Water flows downhill naturally and, over time, will make a river change from one path to another. As sediment moved and elevations changed over the last 7 millennia, the Mississippi River has emptied into several historic delta complexes: Maringouin, Teche, St. Bernard, Lafourche, Plaquemines-Balize, and Atchafalaya. Each of the deltas built up part of Louisiana’s coast to what we see today, but now that natural process has been interrupted . After the great Mississippi flood of 1927 that caused $1 billion worth of damages (almost $1 trillion in today’s dollars), the US Army Corps of Engineers built the world’s longest levee system under the Flood Control Act of 1928. The Levee system was constructed to reduce flood damages and allow for more control of the Mississippi .

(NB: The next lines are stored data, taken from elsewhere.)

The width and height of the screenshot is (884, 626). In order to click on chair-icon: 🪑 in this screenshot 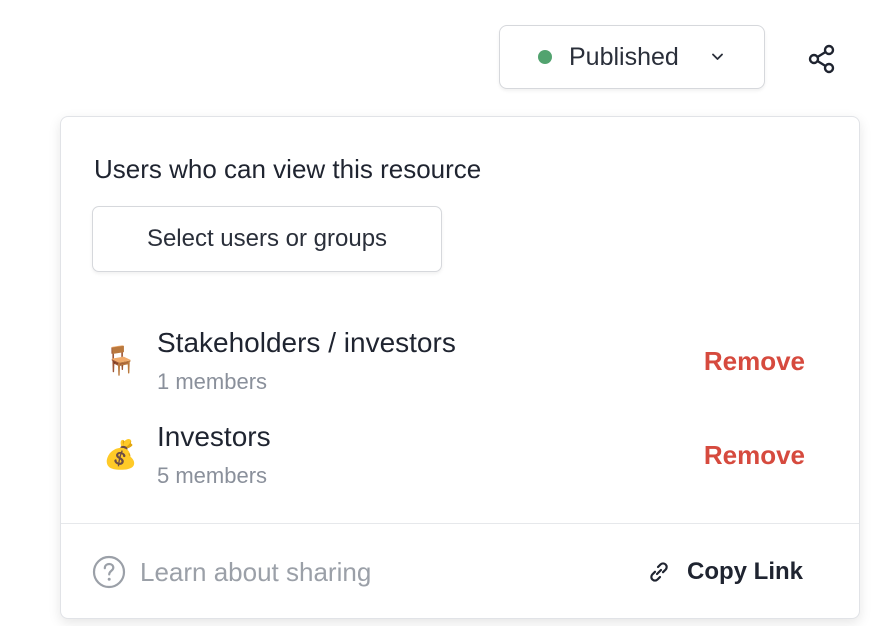, I will do `click(120, 360)`.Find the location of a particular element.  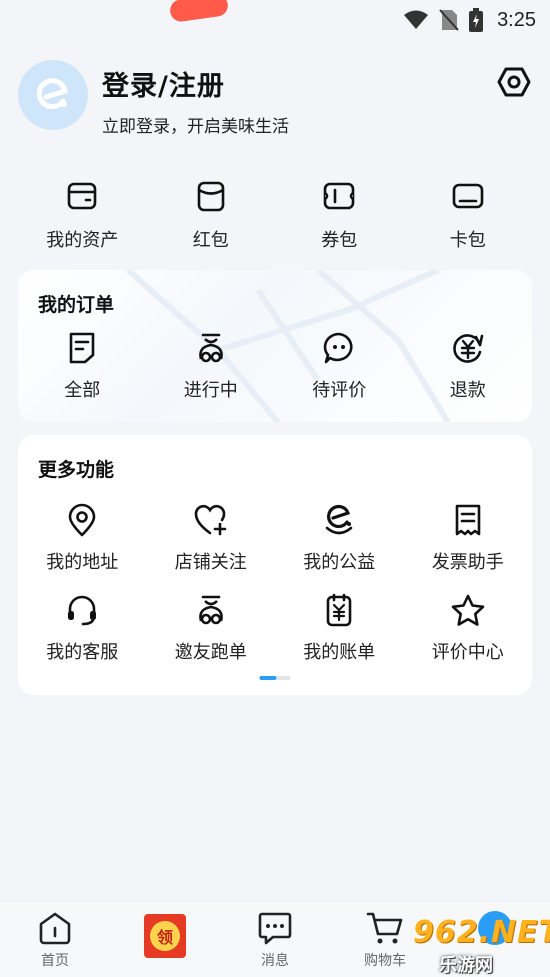

no-sim-icon is located at coordinates (449, 20).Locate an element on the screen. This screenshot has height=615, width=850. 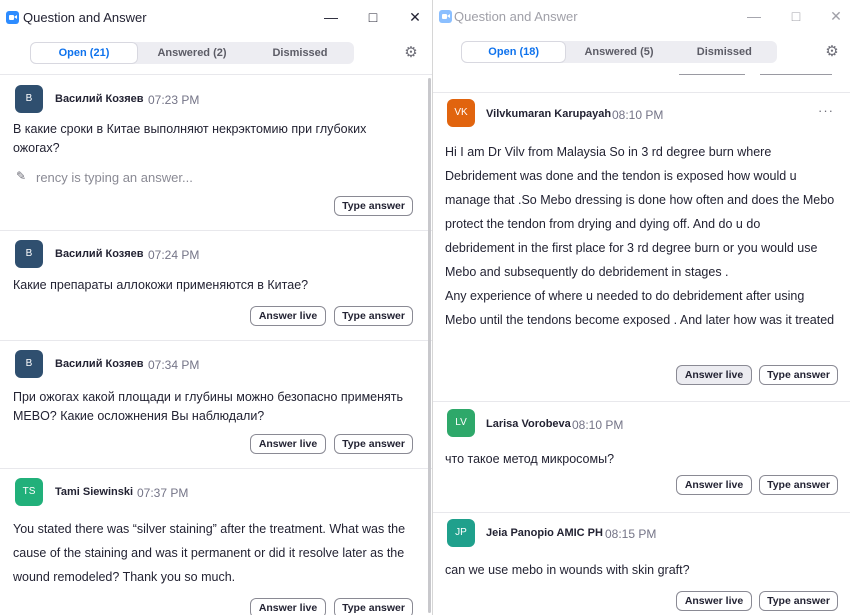
asker-name: Jeia Panopio AMIC PH is located at coordinates (544, 533).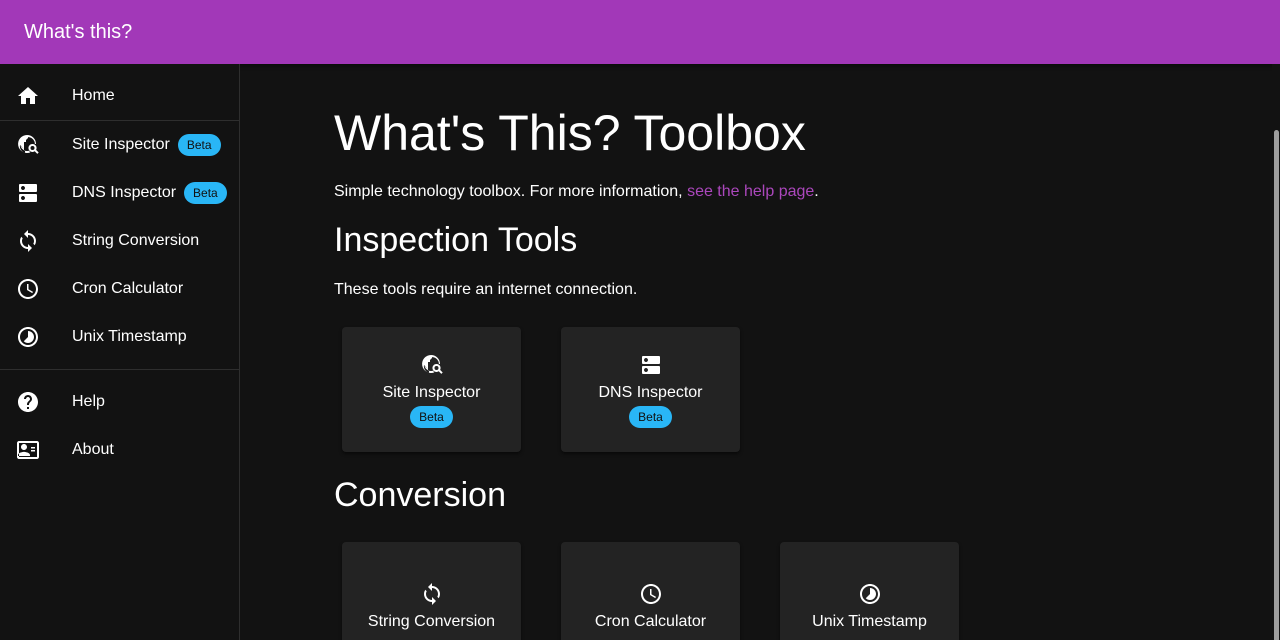 The width and height of the screenshot is (1280, 640). I want to click on app-bar: What's this?, so click(640, 32).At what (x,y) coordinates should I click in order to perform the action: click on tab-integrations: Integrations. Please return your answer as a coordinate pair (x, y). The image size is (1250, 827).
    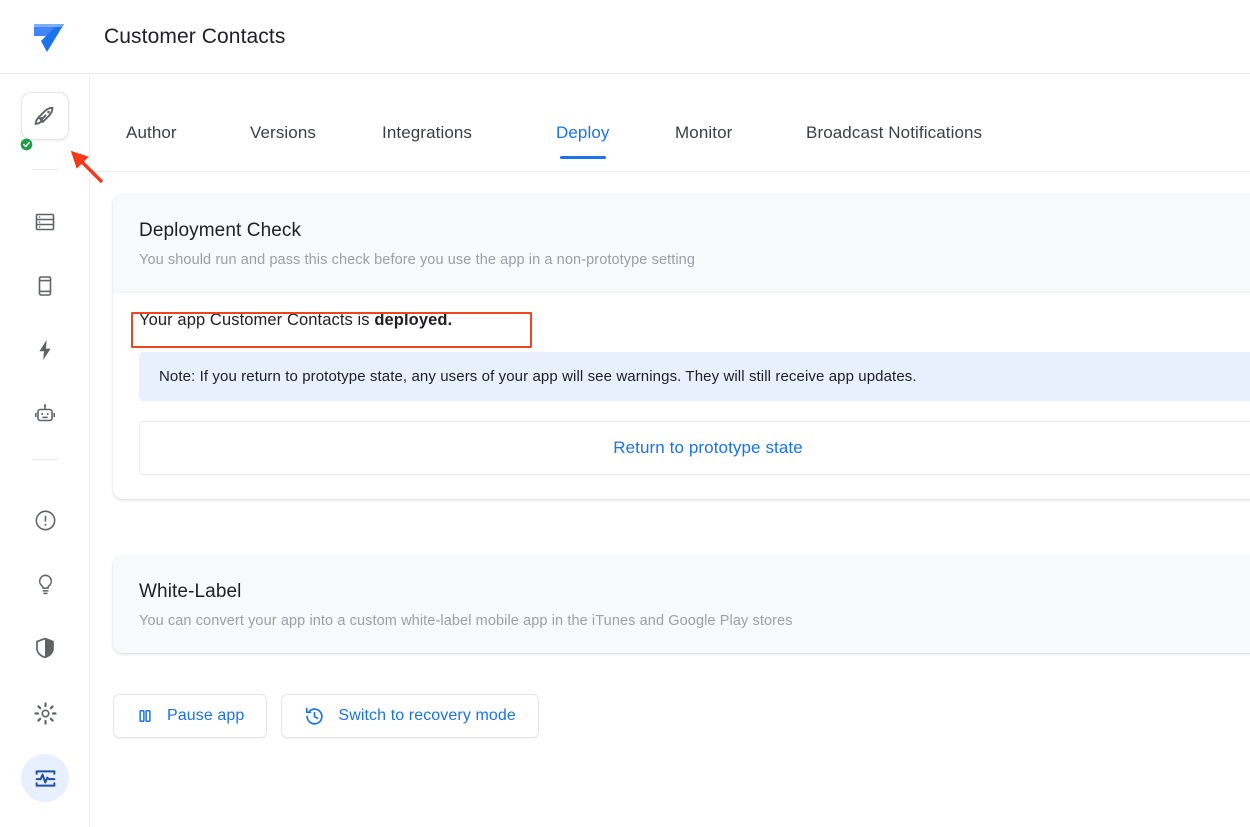
    Looking at the image, I should click on (427, 147).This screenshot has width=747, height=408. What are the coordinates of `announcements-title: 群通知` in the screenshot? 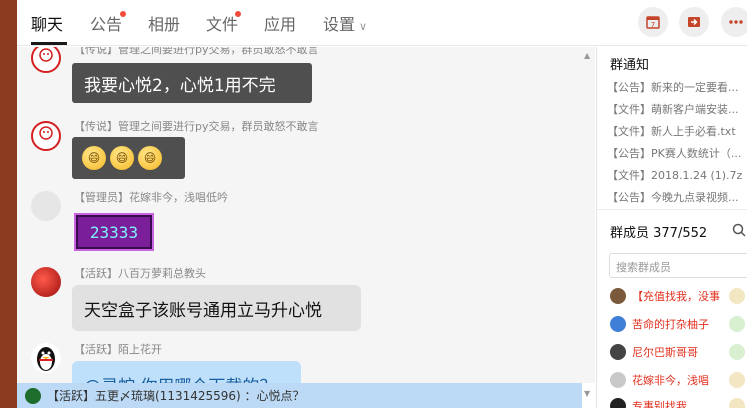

Image 1: Historic Deltas of the Mississippi River
An unforeseen and unfavorable side effect to taming the river was that all the water is kept moving too quickly to deposit sediment, and now sediment is lost to the Gulf of Mexico rather than deposited into our coastal wetlands . Our Louisiana coastline is dependent on new sediment to nourish wetland ecosystems. Without sediment delivery, there is no material for natural land gain or replenishment, which will continue to contribute to our retreating coastline. The solution is not as simple as removing the levee system, however, since so much of Louisiana is populated now, and removing the levees containing the Mississippi would displace millions of residents from their homes. Instead, CWPPRA and our partners in restoration use man-made systems to create marsh, nourish wetlands, and maintain hydrologic connectivity so that we can protect and restore Louisiana’s coast.